So-called free trade talks should be in the public, not corporate interest


A cotton worker in India. The US refusal to eliminate its cotton and other agricultural subsidies torpedoed the Doha round of trade talks. Photograph: Uriel Sinai/Getty Images.

Though nothing has come of the World Trade Organisation's Doha development round of global trade negotiations since they were launched almost a dozen years ago, another round of talks is in the works. This time the negotiations will not be held on a global, multilateral basis. Rather, two huge regional agreements – one transpacific, and the other transatlantic – are to be negotiated. Are the coming talks likely to be more successful?

The Doha round was torpedoed by the US refusal to eliminate agricultural subsidies – a sine qua non for any true development round, given that 70% of those in the developing world depend on agriculture directly or indirectly. The US position was truly breathtaking, given that the WTO had already judged that America's cotton subsidies – paid to fewer than 25,000 rich farmers – were illegal. Washington's response was to bribe Brazil, which had brought the complaint, not to pursue the matter further, leaving in the lurch millions of poor cotton farmers in sub-Saharan Africa and India, who suffer from depressed prices because of America's largesse to its wealthy farmers.

Given this recent history, it now seems clear that the negotiations to create a free trade area between the US and Europe, and another between the US and much of the Pacific (except for China), are not about establishing a true free trade system. Instead, the goal is a managed trade regime – managed, that is, to serve the special interests that have long dominated trade policy in the west.

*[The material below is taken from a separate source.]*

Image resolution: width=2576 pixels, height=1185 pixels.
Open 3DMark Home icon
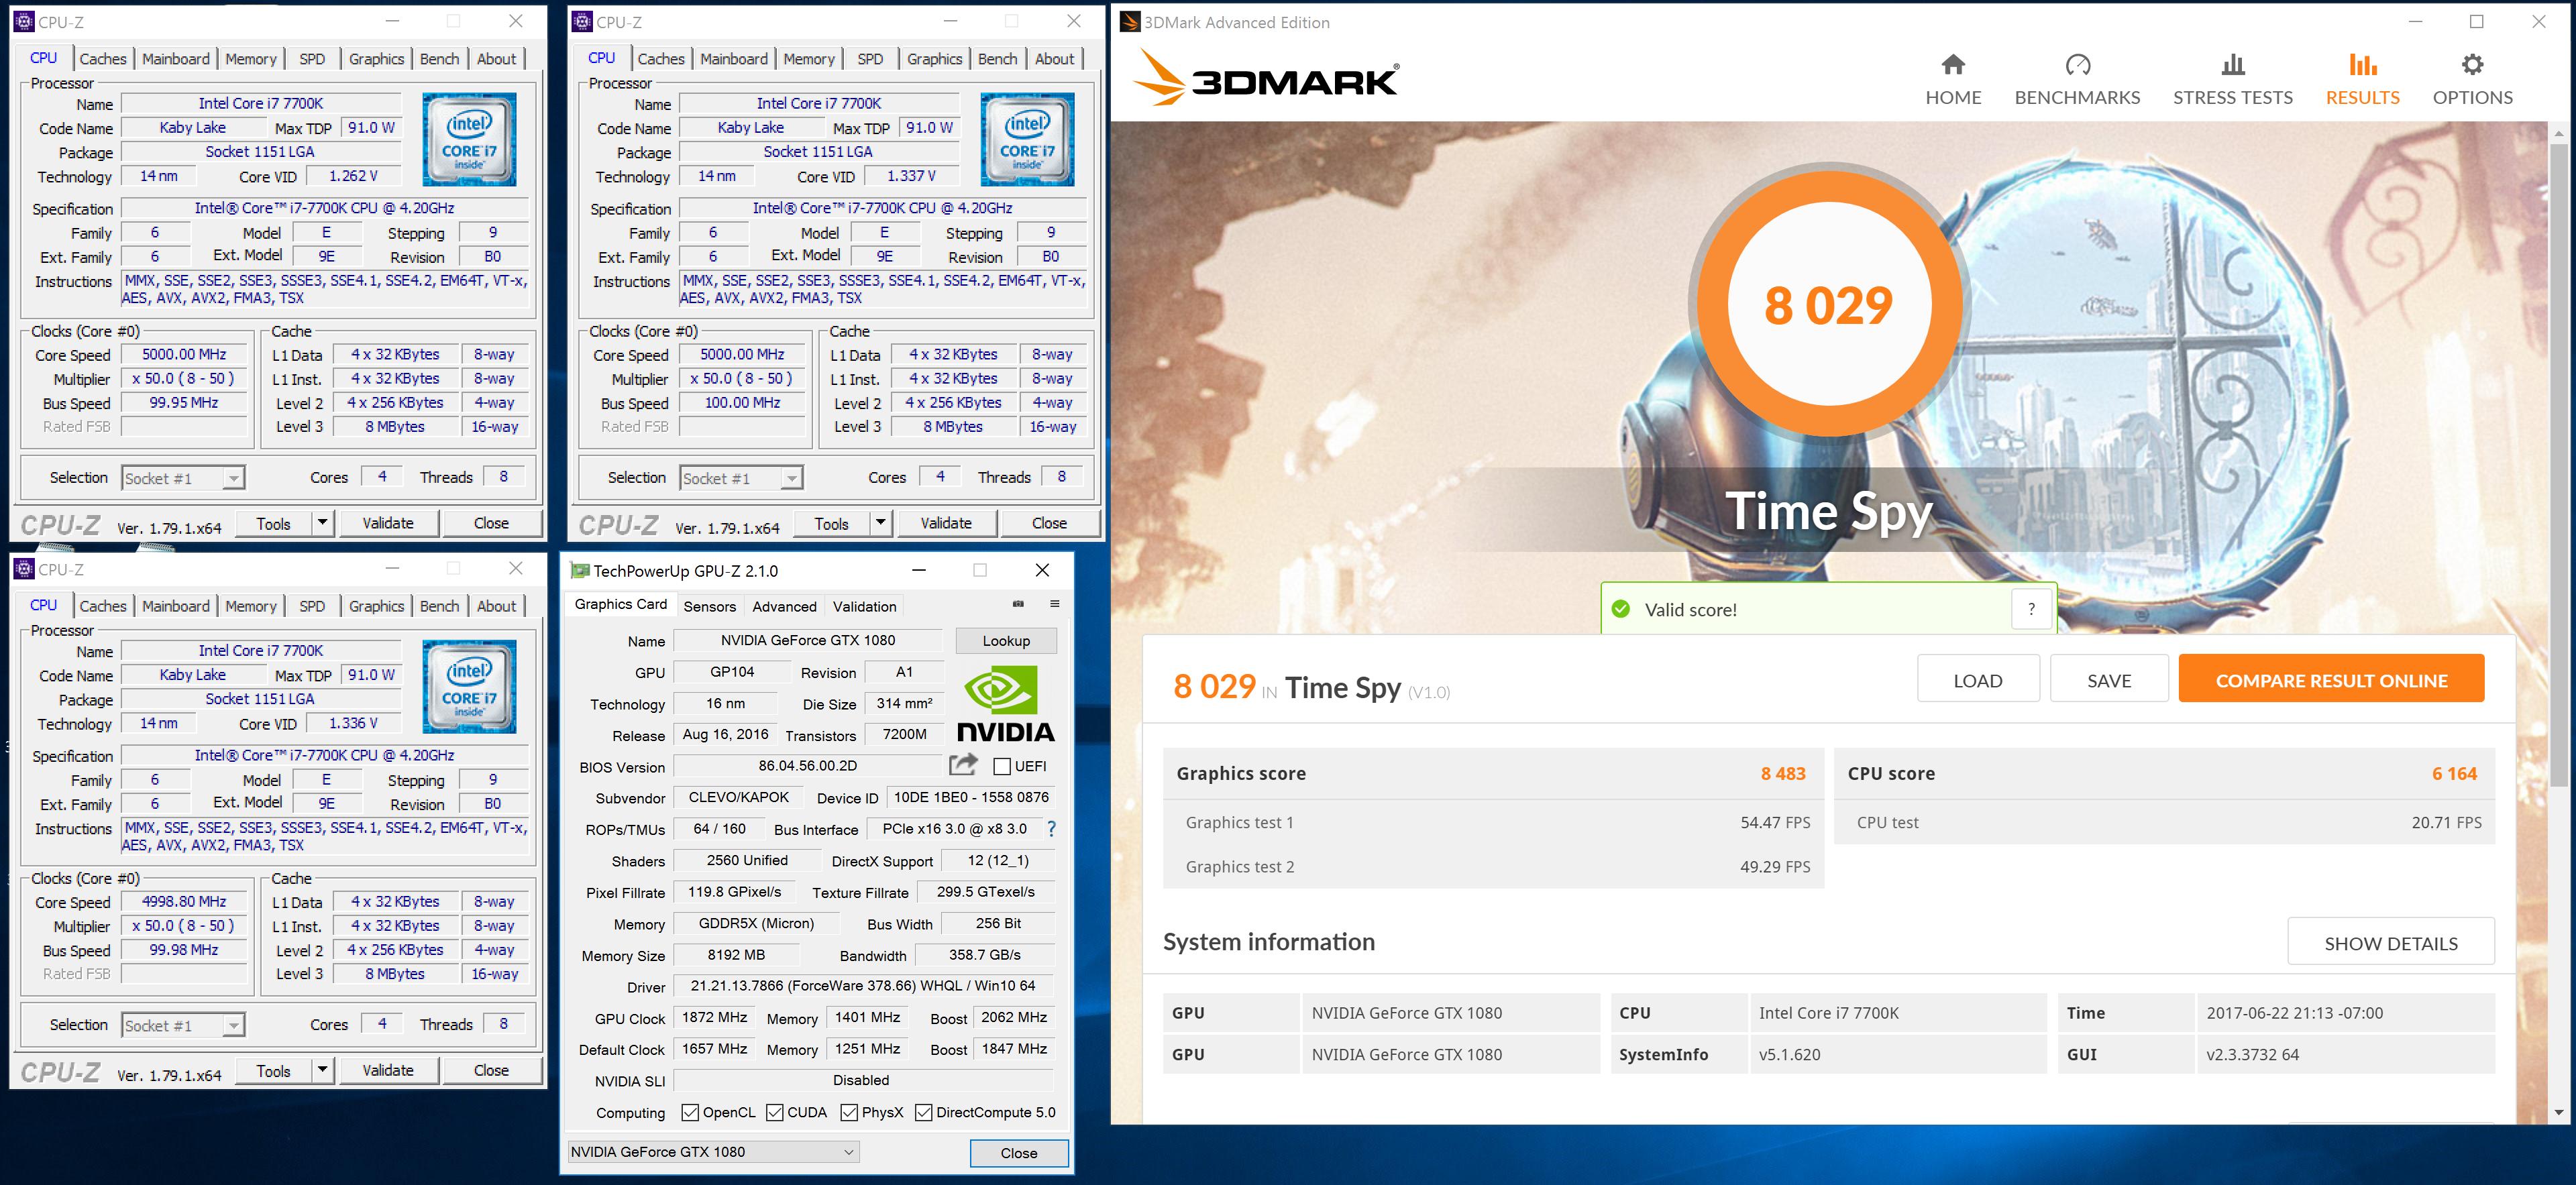tap(1952, 66)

There are a few basic principles that those entering the discussions will, one hopes, take to heart. First, any trade agreement has to be symmetrical. If, as part of the Trans-Pacific Partnership (TPP), the US demands that Japan eliminate its rice subsidies, Washington should, in turn, offer to eliminate its production (and water) subsidies, not just on rice (which is relatively unimportant in the US) but on other agricultural commodities as well.